▶ Short problem A
Convert the entries from the line with "Lausanne (86, 640)" through the line with "[Toggle mobile search] (309, 12)", both included, into a Markdown table with the columns Row and Line, skipping blank lines and leaving out the pictures.

▶ Excerpted passage
┄┄┄┄┄┄

# Unusual bad service, is there an excuse?



## chrisweaver_barista (Jun 14, 2008)

Hey guys

Wanna draw your attention to some lousy service I received tonight at a local speciality coffee bar!

I have posted about it at Common Grind http://www.commongrind.co.uk/no-excuse-for-bad-service/

Please post your opinions there or here









Chris, Common Grind


----------



## wizzard (Jan 4, 2009)

Was the guy that walked out of the counter area without serving you the manager?


----------



## LeeWardle (Nov 16, 2008)

If I was selling you a premium white tea that indeed you can enjoy many steeps from then yes, you could have as many top up's as you'd like. They should know the product and understand that you were not simply free loading but enjoying the product that they had sold to you. In my opinion they should make a point of offering the service as standard.

Lee


----------



## ross (Aug 6, 2008)

first world issues


----------



## TimStyles (Jul 22, 2008)

Sometimes, there's an excuse.


----------



## ross (Aug 6, 2008)

coming back to your blog/post actually really annoys me.

i think, especially on the internet, it is really, really easy to slam people that are being proactive. while there are some aspects of your podcast that i'm not a huge fan of i still think it's really cool that you're getting out there are doing something, trying to promote uk coffee etc etc etc.

however this blog is totally childish, snide, pointless, boring and unprofessional (i wouldn't normally use that word but that is clearly your aim, to be professional). there is absolutely no need to name the shop in question, no need at all - apart from, of course, to insult them and cause bad press for them.

if you want to actually have a conversation about bad service, go ahead! but it's clear you don't, you just want to have a little dig at some kid because he wouldn't top up your top of tea for the 5th time.


----------



## chrisweaver_barista (Jun 14, 2008)

I'm sorry if I insulted you in anyway. However I think the level of service in the UK is more often than not appalling. And without people being prepared to put themselves out there, to name and shame this bad service.

I'm very sorry if you found the post boring particularly, however it's been one of the most popular posts on the site in the last few months, so luckily, not everyone finds it boring.

I tried to be professional in my post, and chose not to be insulting, or particularly derogatory. I find it most ironic that you chose to acheive both those of these in your response. I chose not to mention a name of that person.

And in regards to your last comments, the 'young kid' is a 30 year old ex-bartender, and it was the second time I had it topped up!

Chris, Common Grind


----------



## ross (Aug 6, 2008)

chrisweaver_barista said:


> I'm sorry if I insulted you in anyway. *However I think the level of service in the UK is more often than not appalling. And without people being prepared to put themselves out there, to name and shame this bad service....*
> 
> I'm very sorry if you found the post boring particularly, however it's been one of the most popular posts on the site in the last few months, so luckily, not everyone finds it boring.

┄┄┄┄┄┄

▶ Dataset records
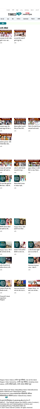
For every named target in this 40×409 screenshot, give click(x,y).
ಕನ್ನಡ (17, 10)
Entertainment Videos (7, 393)
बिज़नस (32, 19)
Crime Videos (13, 391)
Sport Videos (21, 391)
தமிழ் (21, 10)
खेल (13, 19)
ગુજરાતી (37, 10)
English (8, 10)
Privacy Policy (11, 406)
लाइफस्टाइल (25, 19)
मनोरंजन (18, 19)
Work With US (20, 406)
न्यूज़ (8, 19)
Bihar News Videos (25, 390)
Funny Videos (26, 395)
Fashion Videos (17, 395)
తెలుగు (32, 10)
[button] (6, 42)
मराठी (13, 10)
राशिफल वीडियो (8, 395)
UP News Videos (13, 390)
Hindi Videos (4, 390)
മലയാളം (27, 10)
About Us (22, 404)
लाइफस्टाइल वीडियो (19, 393)
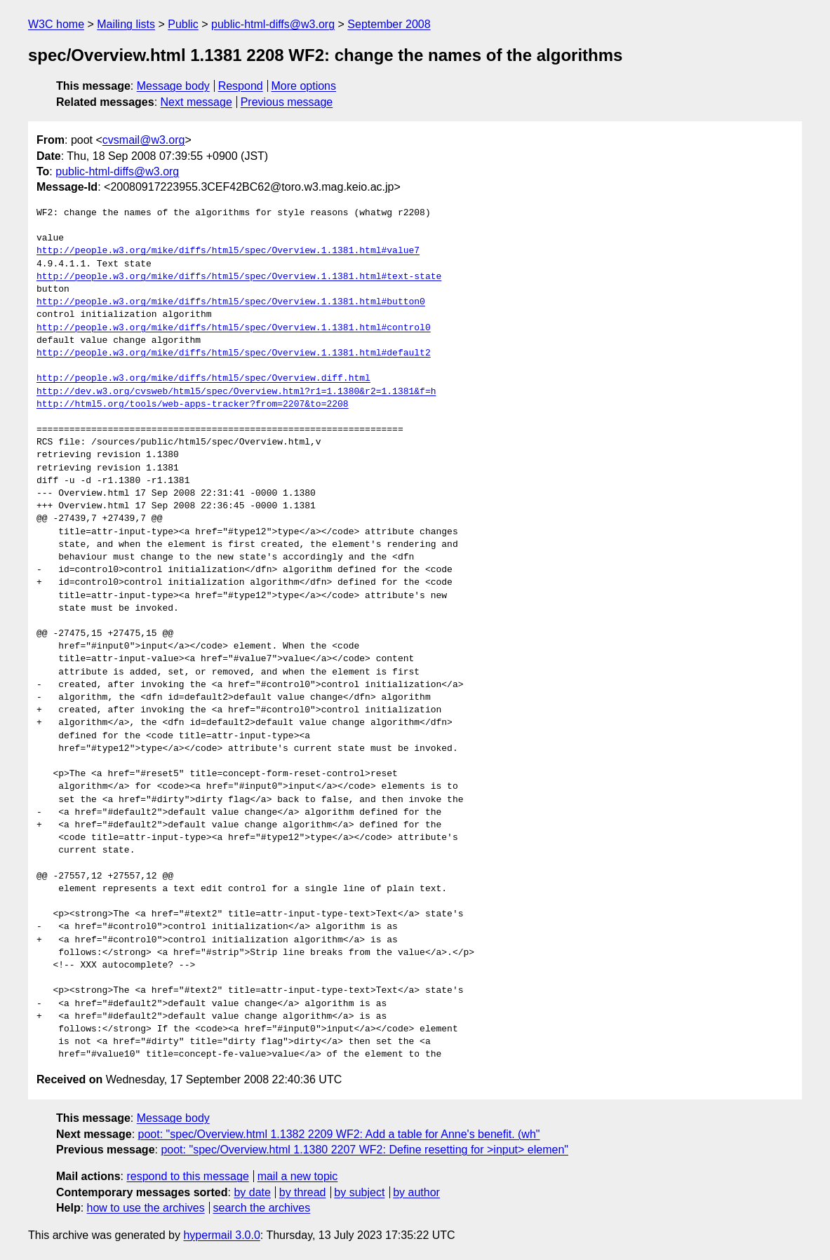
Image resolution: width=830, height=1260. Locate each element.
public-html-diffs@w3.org (273, 24)
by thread (302, 1192)
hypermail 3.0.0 (221, 1235)
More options (304, 86)
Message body (173, 86)
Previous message (287, 102)
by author (416, 1192)
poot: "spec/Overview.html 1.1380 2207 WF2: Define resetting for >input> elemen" (364, 1150)
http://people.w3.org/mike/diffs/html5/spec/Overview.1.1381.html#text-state (238, 277)
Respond (240, 86)
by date (252, 1192)
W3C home (56, 24)
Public (183, 24)
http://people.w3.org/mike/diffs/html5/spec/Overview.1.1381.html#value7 (228, 251)
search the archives (262, 1208)
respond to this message (187, 1176)
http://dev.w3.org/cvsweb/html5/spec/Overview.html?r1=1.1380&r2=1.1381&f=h (236, 392)
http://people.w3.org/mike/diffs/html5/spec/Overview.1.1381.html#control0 (233, 328)
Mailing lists (126, 24)
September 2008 (388, 24)
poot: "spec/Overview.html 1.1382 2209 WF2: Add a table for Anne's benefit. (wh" (339, 1134)
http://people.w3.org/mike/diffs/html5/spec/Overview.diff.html (203, 378)
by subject (359, 1192)
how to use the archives (146, 1208)
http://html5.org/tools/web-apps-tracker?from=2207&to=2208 (192, 404)
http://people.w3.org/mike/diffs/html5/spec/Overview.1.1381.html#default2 (233, 353)
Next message (196, 102)
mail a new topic (297, 1176)
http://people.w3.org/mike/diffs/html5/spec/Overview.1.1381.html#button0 (230, 302)
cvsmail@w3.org (143, 140)
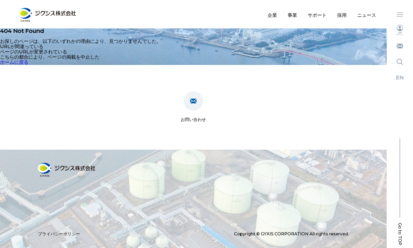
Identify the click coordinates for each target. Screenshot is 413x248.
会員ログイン (400, 30)
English (400, 77)
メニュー (400, 14)
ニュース (366, 15)
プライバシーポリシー (59, 233)
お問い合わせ (400, 46)
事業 (292, 15)
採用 (342, 15)
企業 (272, 15)
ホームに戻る (14, 62)
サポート (317, 15)
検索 (400, 62)
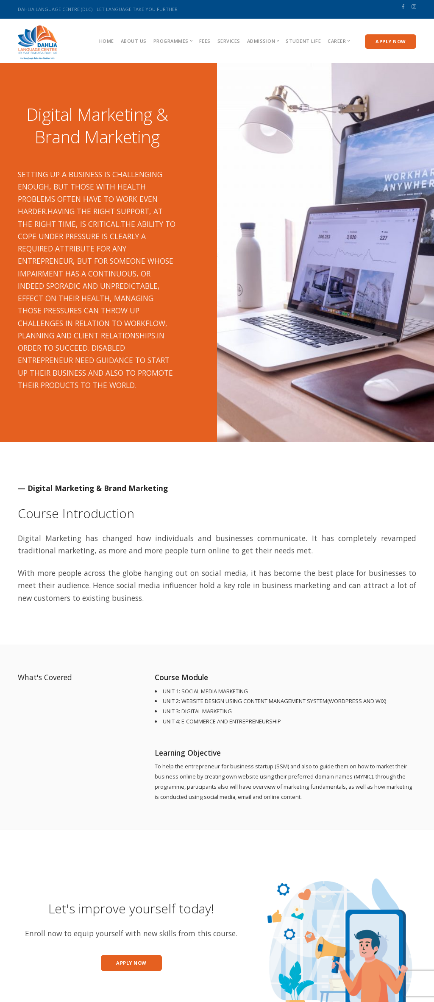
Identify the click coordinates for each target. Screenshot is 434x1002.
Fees (205, 41)
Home (106, 41)
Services (228, 41)
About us (134, 41)
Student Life (303, 41)
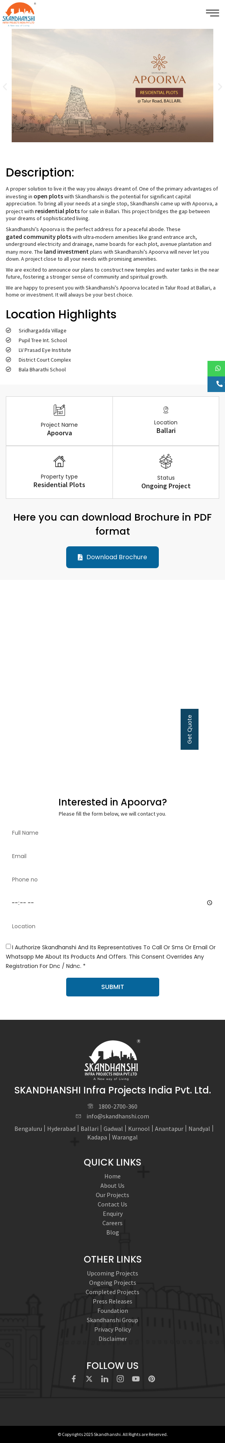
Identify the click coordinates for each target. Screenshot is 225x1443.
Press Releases (112, 1301)
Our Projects (112, 1195)
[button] (5, 87)
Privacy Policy (112, 1329)
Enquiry (113, 1213)
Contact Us (112, 1204)
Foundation (112, 1310)
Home (112, 1176)
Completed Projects (112, 1292)
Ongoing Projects (112, 1282)
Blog (112, 1232)
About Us (112, 1185)
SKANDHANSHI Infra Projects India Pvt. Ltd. (112, 1090)
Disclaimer (112, 1338)
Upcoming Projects (112, 1273)
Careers (112, 1223)
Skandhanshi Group (112, 1320)
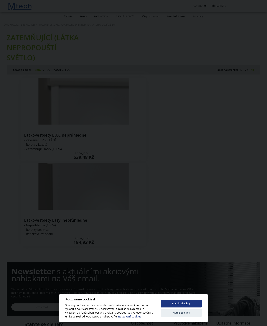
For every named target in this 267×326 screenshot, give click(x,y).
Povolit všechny (181, 303)
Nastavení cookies (129, 316)
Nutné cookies (181, 312)
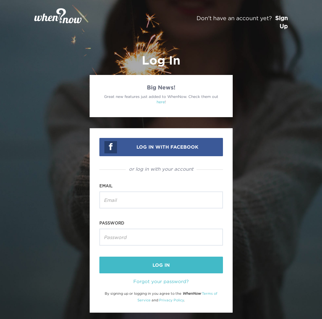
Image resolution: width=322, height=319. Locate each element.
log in (161, 265)
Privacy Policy (171, 300)
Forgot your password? (161, 281)
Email (106, 186)
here (161, 102)
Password (111, 223)
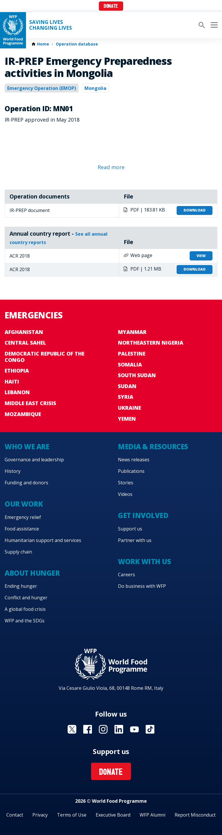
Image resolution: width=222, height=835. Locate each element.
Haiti (12, 381)
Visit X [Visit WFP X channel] (72, 729)
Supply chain (18, 552)
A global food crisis (25, 609)
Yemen (127, 418)
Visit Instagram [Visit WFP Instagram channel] (103, 729)
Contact (14, 815)
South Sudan (137, 375)
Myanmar (132, 331)
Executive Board (113, 815)
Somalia (130, 364)
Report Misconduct (195, 815)
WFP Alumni (152, 815)
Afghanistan (24, 331)
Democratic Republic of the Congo (44, 356)
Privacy (40, 815)
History (13, 471)
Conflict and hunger (26, 597)
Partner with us (134, 540)
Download (195, 210)
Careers (126, 574)
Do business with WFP (142, 586)
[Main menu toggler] (213, 25)
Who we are (27, 446)
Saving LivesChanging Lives (50, 25)
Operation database (77, 44)
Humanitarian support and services (43, 540)
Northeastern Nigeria (150, 342)
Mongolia (95, 88)
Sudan (127, 386)
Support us (130, 529)
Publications (131, 471)
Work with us (144, 561)
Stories (125, 482)
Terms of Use (71, 815)
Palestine (131, 353)
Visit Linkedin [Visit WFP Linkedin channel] (118, 729)
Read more (111, 167)
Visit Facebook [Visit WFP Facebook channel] (87, 729)
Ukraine (129, 407)
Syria (125, 396)
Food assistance (22, 529)
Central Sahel (25, 342)
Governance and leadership (34, 459)
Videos (125, 494)
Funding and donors (26, 482)
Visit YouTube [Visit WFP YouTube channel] (134, 729)
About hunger (32, 573)
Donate (111, 6)
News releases (133, 459)
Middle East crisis (30, 403)
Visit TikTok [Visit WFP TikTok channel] (150, 729)
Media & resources (153, 446)
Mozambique (23, 414)
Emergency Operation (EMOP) (41, 88)
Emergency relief (23, 517)
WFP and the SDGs (25, 620)
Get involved (143, 515)
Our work (24, 504)
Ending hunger (21, 586)
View (201, 255)
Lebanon (17, 392)
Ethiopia (17, 370)
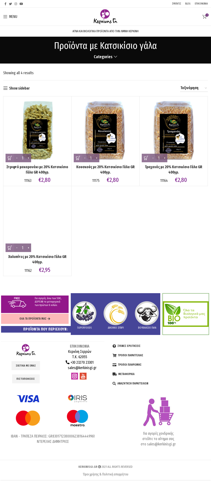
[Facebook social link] (5, 4)
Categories (103, 57)
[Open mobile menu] (10, 16)
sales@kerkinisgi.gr (82, 367)
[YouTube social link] (21, 4)
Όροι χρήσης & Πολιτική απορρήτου (105, 474)
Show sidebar (19, 88)
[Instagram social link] (15, 4)
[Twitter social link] (10, 4)
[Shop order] (194, 88)
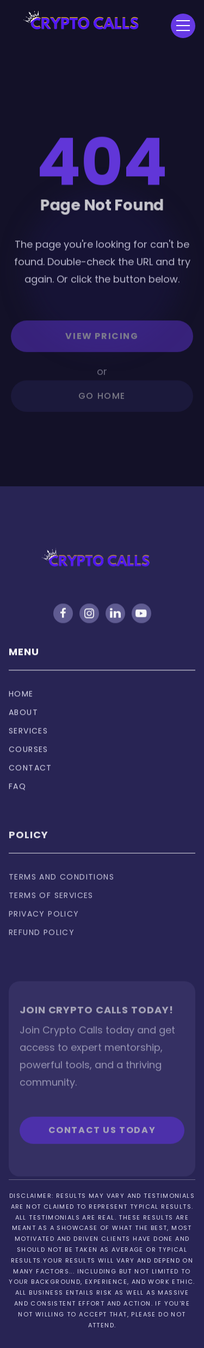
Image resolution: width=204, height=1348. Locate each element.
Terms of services (51, 910)
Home (21, 703)
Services (28, 740)
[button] (183, 26)
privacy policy (44, 929)
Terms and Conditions (61, 892)
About (23, 721)
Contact (30, 777)
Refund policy (42, 947)
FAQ (17, 795)
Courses (28, 758)
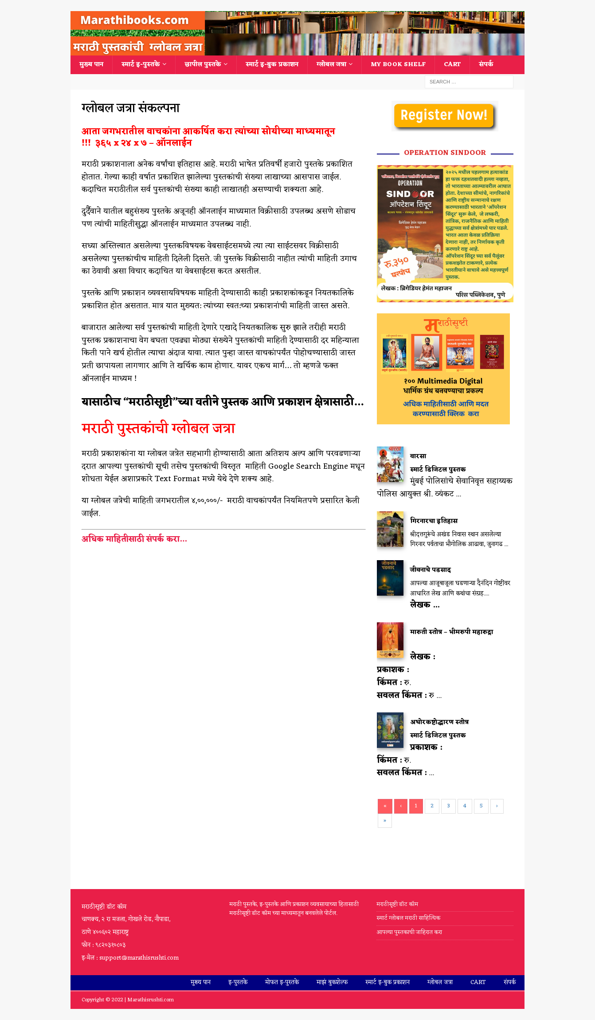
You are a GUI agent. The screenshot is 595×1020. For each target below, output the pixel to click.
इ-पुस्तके (237, 982)
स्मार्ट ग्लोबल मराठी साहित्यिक (408, 918)
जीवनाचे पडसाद (430, 570)
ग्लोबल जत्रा (331, 64)
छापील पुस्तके (202, 64)
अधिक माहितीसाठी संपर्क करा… (135, 539)
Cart (452, 64)
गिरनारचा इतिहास (434, 521)
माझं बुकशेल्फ (332, 982)
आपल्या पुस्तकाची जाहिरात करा (409, 932)
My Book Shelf (398, 64)
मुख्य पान (91, 64)
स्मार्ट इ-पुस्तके (140, 64)
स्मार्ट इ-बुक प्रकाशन (272, 64)
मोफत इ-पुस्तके (282, 982)
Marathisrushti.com (150, 1000)
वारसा (418, 456)
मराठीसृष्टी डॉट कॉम (397, 904)
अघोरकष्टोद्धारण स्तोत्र (439, 722)
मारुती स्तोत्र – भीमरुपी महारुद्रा (451, 632)
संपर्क (486, 64)
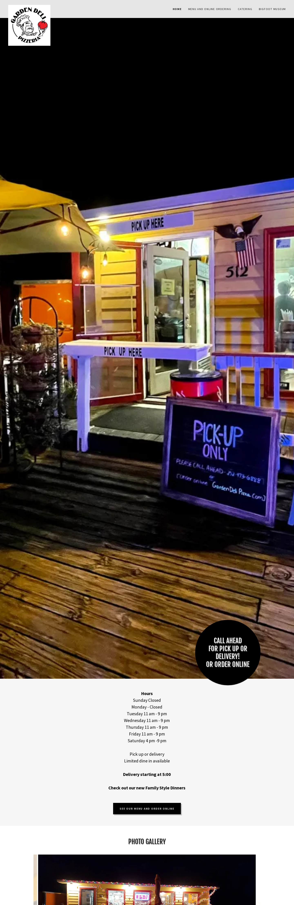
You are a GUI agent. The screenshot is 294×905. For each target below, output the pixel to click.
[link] (43, 6)
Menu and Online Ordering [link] (209, 9)
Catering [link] (245, 9)
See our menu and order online (147, 808)
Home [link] (177, 9)
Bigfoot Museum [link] (272, 9)
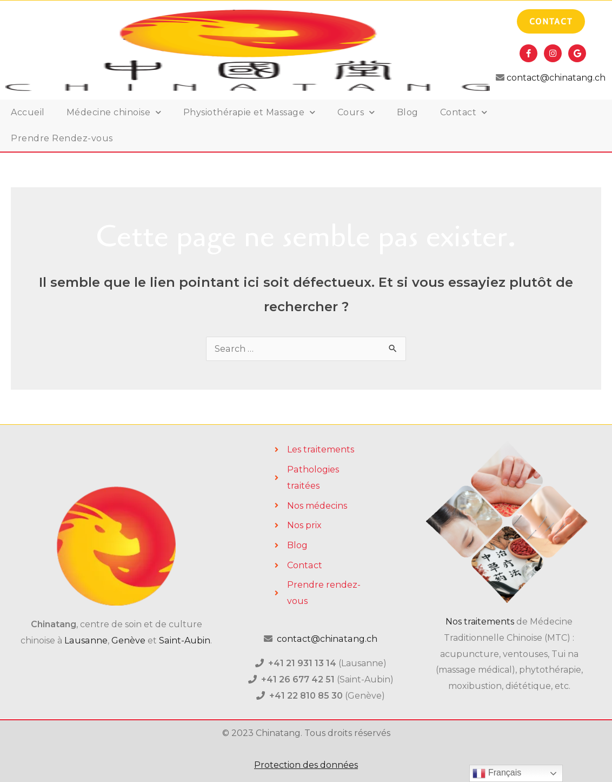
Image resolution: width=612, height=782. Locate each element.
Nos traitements (479, 621)
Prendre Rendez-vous (62, 138)
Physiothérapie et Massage (249, 112)
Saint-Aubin (184, 640)
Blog (407, 112)
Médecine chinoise (114, 112)
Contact (464, 112)
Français (497, 773)
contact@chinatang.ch (555, 78)
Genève (128, 640)
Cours (356, 112)
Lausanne (86, 640)
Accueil (28, 112)
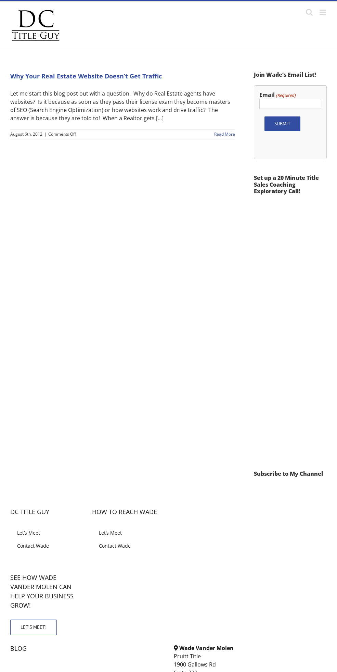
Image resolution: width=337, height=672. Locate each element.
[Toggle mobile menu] (323, 12)
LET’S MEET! (34, 627)
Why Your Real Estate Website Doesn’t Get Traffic (86, 76)
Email (277, 95)
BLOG (18, 648)
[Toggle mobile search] (309, 12)
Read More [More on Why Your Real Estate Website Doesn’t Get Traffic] (224, 134)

┄┄┄┄┄┄

▶ Short problem B
Carry on the forum thread about bad service at a coffee bar from the point where it stops.

▶ Output A
| Row | Line |
|---|---|
| 1 | Lausanne (86, 640) |
| 2 | Accueil (28, 112) |
| 3 | Image resolution: width=337, height=672. Locate each element. |
| 4 | [Toggle mobile menu] (323, 12) |
| 5 | LET’S MEET! (34, 627) |
| 6 | Why Your Real Estate Website Doesn’t Get Traffic (86, 76) |
| 7 | Email (277, 95) |
| 8 | BLOG (18, 648) |
| 9 | [Toggle mobile search] (309, 12) |

▶ Output B
> 
> ...


so you're actively trying discourage people going there? to damage their name? i think you forgot to finish the bit in bold but it doesn't matter because it doesn't make an awful lot of sense. if people don't 'name and shame' bad service what? it will carry on?

imagine if james hoffman, or mark prince came to THE ANGEL COFFEE HOUSE LINCOLN, decided the service didn't meet their high standards and chatted shit about it on their well read blogs - that would be pretty annoying wouldn't it? the silliest part of the whole thing is that you couldn't have achieved exactly the same thing without naming the business.

at the end of the day i think you know that you shouldn't have named the business. you know that it hasn't achieved anything positive or roused any great debate. the long and short of it is that you surely have to make a decision; are you a writing a personal blog where by you can slam any business/person/thing you want - or are you producing a professional, objective blog/podcast that is getting space in a professional magazine?


----------



## chrisweaver_barista (Jun 14, 2008)

If James or Mark came into The Angel, and received service like that, I would be appalled at ourselves, and would deserve anything I got.

I thought about whether I would name the business or not. I also spoke to one or two people about the post behind the scenes, and it was decided that it wasn't unneccessarily un-professional.

I am producing my blog and podcast, people can chose do help promote it, or do with it as they please, there are enough blogs out there biting their tongues, and being so damned careful, that it just blends into the boring background.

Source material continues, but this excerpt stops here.